Autorka zabiera nas nie tylko w pozorowaną podróż w czasie, ale także pozwala nam wędrować ulicami bardzo odległych od siebie miast. Na początek trafiamy do Hiszpanii, po drodze zahaczając o Pragę, w końcu zatrzymując się w Londynie. I na tym Helen Oyeyemi nie poprzestaje. Pisarka prezentuje nam cały kalejdoskop gatunków literackich.
W otwierającym tom opowiadaniu, którego akcja rozgrywa się gdzieś pomiędzy górskim klasztorem Monserat a Barceloną, odnajdziemy wiele z prozy Jaume Cabre i Marqueza. W innym opowiadaniu, w którym bohaterami i narratorem stają się marionetki, Oyeyemi robi zwrot ku literaturze fantasy, realizmowi magicznemu. Jest też najprawdziwsza baśń, wariacja na temat Czerwonego Kapturka. Tytułowe opowiadanie to komedia z wątkami obyczajowymi i romantycznymi, a jeden z tekstów zbliża się do thrillera.
Tak różne konwencje, ale wszystkie opowiadania pozostają spójne. Większość łączą też bohaterowie, którzy w jednej historii grają pierwsze skrzypce, a w innej pojawiają się jedynie w tle. W ten sposób cały tom staje się bardziej baśniowy, a jednocześnie realistyczny.
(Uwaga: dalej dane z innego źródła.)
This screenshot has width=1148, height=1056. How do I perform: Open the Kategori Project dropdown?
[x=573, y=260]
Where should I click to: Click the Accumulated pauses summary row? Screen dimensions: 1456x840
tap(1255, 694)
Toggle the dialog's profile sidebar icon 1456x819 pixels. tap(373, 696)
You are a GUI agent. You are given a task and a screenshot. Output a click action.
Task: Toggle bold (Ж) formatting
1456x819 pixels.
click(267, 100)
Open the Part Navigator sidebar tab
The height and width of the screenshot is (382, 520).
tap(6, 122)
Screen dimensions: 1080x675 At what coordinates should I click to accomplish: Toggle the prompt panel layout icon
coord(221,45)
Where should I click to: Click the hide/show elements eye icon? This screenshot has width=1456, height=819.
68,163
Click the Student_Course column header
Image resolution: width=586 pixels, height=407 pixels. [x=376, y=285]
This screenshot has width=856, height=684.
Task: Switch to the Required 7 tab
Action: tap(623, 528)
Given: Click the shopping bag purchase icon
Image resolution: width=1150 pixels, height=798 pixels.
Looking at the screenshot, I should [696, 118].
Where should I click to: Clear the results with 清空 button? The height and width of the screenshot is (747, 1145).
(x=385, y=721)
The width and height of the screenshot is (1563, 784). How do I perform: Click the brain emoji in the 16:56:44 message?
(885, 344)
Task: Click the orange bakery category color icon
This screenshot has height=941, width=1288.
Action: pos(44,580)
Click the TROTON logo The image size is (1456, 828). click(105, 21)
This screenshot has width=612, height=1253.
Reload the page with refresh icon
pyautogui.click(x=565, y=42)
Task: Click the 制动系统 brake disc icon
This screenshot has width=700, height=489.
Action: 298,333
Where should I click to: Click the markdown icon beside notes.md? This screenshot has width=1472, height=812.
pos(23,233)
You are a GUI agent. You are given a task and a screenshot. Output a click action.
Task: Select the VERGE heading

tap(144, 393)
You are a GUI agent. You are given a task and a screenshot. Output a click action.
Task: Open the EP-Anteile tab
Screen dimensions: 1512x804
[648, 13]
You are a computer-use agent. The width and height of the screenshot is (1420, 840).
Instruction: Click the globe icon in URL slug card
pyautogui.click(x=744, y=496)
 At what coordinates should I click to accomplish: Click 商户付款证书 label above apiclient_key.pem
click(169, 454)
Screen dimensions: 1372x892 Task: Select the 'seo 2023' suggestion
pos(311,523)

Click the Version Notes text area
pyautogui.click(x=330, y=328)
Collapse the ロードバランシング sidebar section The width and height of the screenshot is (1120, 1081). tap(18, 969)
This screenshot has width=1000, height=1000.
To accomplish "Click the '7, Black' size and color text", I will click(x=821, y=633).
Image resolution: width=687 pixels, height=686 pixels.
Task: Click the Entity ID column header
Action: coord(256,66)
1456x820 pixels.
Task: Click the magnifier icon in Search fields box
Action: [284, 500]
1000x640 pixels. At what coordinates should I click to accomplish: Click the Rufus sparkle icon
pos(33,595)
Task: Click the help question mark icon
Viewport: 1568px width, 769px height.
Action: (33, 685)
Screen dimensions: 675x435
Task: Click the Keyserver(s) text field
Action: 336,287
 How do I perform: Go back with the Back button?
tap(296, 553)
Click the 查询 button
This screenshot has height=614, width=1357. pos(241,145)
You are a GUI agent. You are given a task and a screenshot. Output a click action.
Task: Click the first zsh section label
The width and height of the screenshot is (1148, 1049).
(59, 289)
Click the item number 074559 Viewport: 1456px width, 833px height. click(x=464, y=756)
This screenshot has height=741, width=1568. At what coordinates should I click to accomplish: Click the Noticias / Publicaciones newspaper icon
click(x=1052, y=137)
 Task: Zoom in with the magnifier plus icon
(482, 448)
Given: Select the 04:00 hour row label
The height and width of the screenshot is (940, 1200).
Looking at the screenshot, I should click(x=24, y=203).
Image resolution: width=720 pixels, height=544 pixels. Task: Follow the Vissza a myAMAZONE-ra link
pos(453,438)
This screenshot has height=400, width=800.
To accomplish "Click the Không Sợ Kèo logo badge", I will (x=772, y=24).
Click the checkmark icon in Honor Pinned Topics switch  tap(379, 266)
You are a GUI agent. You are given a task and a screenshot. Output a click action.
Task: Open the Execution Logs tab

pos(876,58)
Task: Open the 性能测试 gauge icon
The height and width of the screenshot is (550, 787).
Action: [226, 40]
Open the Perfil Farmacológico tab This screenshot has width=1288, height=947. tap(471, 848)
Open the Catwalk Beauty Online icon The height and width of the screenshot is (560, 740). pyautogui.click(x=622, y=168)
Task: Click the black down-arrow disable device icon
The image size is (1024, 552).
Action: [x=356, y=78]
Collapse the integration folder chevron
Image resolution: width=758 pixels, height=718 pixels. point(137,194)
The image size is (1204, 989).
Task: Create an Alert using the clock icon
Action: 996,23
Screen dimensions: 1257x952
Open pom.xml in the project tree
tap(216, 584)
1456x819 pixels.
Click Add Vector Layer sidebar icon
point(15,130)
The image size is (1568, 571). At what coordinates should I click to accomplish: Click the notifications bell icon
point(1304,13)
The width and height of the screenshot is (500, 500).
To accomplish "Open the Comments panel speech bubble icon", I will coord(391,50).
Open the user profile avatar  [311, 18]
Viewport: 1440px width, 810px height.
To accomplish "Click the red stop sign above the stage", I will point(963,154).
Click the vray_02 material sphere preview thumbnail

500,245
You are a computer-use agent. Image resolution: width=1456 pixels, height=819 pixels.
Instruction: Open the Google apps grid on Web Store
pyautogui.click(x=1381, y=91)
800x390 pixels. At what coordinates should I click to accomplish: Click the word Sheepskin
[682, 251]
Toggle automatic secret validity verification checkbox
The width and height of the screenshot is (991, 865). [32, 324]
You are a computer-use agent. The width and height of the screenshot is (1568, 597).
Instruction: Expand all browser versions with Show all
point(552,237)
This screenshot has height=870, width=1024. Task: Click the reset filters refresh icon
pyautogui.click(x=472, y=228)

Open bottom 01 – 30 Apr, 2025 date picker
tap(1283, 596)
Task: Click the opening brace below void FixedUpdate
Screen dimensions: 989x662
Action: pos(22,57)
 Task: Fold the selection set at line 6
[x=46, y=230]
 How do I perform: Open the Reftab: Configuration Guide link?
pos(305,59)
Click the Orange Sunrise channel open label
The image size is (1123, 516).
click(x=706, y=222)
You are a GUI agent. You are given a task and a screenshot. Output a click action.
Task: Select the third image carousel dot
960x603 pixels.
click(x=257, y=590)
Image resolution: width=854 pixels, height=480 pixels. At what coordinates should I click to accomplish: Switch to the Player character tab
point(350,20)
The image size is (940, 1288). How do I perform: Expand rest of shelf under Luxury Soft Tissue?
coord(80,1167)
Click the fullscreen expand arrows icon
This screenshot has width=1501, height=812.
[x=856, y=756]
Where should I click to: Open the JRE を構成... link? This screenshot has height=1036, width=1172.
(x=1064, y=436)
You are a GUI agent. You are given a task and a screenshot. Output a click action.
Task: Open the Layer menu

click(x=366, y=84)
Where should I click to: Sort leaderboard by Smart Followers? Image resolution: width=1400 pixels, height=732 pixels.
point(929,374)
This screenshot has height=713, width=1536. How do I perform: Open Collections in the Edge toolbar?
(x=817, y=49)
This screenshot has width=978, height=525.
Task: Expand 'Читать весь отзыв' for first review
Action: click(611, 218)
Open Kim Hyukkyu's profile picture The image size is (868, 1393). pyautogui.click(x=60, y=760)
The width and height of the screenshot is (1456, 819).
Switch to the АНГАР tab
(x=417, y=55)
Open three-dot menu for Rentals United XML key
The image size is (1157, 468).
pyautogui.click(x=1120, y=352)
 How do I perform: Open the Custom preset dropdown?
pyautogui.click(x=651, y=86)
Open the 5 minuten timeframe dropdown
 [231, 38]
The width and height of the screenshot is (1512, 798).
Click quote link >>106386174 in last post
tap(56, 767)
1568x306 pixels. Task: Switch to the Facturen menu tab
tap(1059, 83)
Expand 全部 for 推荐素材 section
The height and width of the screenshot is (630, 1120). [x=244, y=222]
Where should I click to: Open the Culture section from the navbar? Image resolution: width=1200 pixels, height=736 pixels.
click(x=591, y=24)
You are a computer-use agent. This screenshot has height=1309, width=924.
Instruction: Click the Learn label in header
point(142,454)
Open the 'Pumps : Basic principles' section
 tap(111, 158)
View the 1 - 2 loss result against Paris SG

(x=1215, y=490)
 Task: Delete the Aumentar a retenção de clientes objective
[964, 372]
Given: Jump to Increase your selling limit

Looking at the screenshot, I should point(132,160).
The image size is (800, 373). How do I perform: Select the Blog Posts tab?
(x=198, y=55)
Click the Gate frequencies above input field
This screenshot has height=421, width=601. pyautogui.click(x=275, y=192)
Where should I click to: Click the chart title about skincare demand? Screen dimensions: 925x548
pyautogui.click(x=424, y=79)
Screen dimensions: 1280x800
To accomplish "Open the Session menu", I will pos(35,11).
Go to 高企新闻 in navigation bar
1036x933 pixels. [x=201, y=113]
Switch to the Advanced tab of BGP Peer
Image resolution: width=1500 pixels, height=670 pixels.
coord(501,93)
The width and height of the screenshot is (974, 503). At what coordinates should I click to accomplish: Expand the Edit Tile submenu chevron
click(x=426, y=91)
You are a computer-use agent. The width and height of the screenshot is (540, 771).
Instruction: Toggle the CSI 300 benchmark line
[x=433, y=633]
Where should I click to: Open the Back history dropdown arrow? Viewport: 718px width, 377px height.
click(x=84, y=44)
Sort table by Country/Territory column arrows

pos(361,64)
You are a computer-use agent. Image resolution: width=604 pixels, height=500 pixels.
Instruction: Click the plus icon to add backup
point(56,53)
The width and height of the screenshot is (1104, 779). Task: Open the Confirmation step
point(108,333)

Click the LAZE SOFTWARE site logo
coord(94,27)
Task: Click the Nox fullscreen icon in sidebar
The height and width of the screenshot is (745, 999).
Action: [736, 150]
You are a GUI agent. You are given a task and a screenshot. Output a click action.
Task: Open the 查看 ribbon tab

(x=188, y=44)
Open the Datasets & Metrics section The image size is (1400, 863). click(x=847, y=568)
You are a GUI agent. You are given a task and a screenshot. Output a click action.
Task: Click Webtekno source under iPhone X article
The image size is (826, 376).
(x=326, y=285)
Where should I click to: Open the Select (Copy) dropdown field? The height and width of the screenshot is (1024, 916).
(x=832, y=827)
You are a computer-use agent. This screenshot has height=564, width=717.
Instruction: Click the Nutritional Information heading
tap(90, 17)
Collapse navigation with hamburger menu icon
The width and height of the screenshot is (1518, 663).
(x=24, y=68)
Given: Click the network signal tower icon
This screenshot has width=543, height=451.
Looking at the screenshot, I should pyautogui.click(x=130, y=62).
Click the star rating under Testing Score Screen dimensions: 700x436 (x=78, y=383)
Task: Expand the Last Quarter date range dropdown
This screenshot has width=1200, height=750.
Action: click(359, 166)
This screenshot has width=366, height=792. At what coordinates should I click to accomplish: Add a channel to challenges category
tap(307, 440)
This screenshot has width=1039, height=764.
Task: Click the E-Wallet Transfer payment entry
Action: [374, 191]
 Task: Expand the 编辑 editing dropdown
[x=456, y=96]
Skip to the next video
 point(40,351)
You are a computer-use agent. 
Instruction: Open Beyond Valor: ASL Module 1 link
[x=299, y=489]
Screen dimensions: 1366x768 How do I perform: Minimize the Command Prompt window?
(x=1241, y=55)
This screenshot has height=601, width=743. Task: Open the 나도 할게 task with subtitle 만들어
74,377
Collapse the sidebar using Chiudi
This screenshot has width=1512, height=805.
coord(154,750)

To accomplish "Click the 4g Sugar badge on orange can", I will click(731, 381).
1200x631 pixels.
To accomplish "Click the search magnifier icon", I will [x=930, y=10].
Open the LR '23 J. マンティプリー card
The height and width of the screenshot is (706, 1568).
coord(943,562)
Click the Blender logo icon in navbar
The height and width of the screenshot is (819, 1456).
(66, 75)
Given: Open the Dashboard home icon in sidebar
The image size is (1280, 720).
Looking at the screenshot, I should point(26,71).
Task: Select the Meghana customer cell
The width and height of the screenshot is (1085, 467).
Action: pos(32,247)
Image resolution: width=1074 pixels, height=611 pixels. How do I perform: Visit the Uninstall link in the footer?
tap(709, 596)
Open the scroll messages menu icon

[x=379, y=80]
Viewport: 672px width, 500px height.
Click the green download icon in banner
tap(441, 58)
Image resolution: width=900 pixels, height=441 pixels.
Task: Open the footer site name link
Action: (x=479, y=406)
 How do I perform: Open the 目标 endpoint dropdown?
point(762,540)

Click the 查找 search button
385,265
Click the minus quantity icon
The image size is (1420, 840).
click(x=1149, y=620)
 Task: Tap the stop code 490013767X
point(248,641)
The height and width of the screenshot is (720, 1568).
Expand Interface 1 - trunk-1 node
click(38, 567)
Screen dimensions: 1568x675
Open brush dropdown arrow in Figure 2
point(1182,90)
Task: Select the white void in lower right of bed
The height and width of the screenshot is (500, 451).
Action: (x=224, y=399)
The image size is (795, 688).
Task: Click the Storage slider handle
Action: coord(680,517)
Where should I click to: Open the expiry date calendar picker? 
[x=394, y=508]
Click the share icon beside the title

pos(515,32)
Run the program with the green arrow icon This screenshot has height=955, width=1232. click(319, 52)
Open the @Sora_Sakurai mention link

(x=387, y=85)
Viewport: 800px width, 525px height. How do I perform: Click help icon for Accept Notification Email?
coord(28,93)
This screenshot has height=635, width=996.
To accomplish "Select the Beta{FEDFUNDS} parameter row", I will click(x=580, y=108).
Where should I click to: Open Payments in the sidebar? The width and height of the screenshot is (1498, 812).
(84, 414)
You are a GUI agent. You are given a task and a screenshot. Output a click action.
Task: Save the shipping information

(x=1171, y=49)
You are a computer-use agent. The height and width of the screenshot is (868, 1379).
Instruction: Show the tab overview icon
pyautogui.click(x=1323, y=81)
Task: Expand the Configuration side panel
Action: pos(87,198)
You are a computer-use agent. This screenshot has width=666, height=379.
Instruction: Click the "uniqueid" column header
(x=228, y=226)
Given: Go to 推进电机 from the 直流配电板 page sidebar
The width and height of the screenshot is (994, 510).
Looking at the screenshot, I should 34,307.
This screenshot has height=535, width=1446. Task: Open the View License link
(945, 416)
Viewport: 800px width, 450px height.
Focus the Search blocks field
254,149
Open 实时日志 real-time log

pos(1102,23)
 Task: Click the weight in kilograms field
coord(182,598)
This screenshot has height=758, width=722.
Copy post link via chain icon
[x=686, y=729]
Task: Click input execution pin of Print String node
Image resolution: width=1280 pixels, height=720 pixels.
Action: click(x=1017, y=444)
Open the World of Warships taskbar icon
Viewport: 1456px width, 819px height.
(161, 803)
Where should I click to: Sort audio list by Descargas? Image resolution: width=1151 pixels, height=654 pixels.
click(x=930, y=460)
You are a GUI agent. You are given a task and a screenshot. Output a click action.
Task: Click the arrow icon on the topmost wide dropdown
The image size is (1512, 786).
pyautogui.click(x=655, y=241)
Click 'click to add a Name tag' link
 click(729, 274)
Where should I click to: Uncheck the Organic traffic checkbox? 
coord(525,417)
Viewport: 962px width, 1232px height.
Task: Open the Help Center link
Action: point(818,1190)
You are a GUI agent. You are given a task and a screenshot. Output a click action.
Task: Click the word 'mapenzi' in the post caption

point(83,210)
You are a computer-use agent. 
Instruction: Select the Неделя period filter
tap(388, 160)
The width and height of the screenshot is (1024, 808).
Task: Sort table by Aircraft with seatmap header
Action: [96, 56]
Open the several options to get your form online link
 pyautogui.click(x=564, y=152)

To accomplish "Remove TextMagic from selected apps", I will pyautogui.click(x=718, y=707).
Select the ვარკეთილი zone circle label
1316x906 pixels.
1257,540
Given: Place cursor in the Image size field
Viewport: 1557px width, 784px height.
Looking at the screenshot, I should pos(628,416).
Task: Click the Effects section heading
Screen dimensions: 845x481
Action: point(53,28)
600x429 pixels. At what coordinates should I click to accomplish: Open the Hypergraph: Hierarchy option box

Bohaterami Oyeyemi targają przeróżne uczucia i namiętności. Opowiadania te emanują jednak spokojem i łagodnością, których ze świecą szukać we współczesnej literaturze. Są jak głęboki cień w upalny dzień, albo widok na zielone połoniny z bieszczadzkiego szczytu. To proza bardzo intymna, zarówno dla kobiet, jak i dla mężczyzn, pełna półtonów i barw, często trudnych do określenia. Helen Oyeyemi wymaga od czytelnika wiele, ale robi to z prawdziwą klasą, oferując przy tym znacznie więcej. Oyeyemi to David Lynch literatury.